Au stade actuel du niveau de développement du Gabon, caractérisé l’absence d’une bourgeoisie nationale capable d’investir et d’insuffler ledit développement, une insuffisance des forces productives, un tissu industriel presque inexistant, une agriculture de subsistance, la prédominance du sentiment d’appartenir à une ethnie et non à une catégorie socio- professionnelle, pour ne pas dire à une classe sociale, donnée, et encore moins une nation, les partis politiques naissants ou existants doivent-ils offrir aux populations des références idéologiques toutes tranchées, même s’il ne s’agit que d’orientations à long terme ?

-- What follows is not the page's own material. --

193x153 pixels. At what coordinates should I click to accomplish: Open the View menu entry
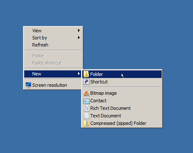53,31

Sans renoncer à leurs convictions idéologiques, ces partis politiques ne doivent-ils pas proposer des modèles de transition dans lesquels les populations seraient appelées à contribuer à l’œuvre de consolidation de la démocratie et de l’édification d’une économie nationale, en ayant l’amour de la patrie , en étant attachées aux valeurs de la République et à la souveraineté nationale, en militant pour la paix et la cohésion nationale ?
Toujours au stade actuel, doit-on forcément se dire « libéral », « social- démocrate », « socialiste » ou « communiste », si tant est que ce sont là les « 4 blocs idéologiques envisagés » ?
Toutes ces questions méritent une réflexion approfondie tenant compte des réalités gabonaises, répétons-le, au stade actuel du niveau de développement du pays, et non des résolutions à la hussarde.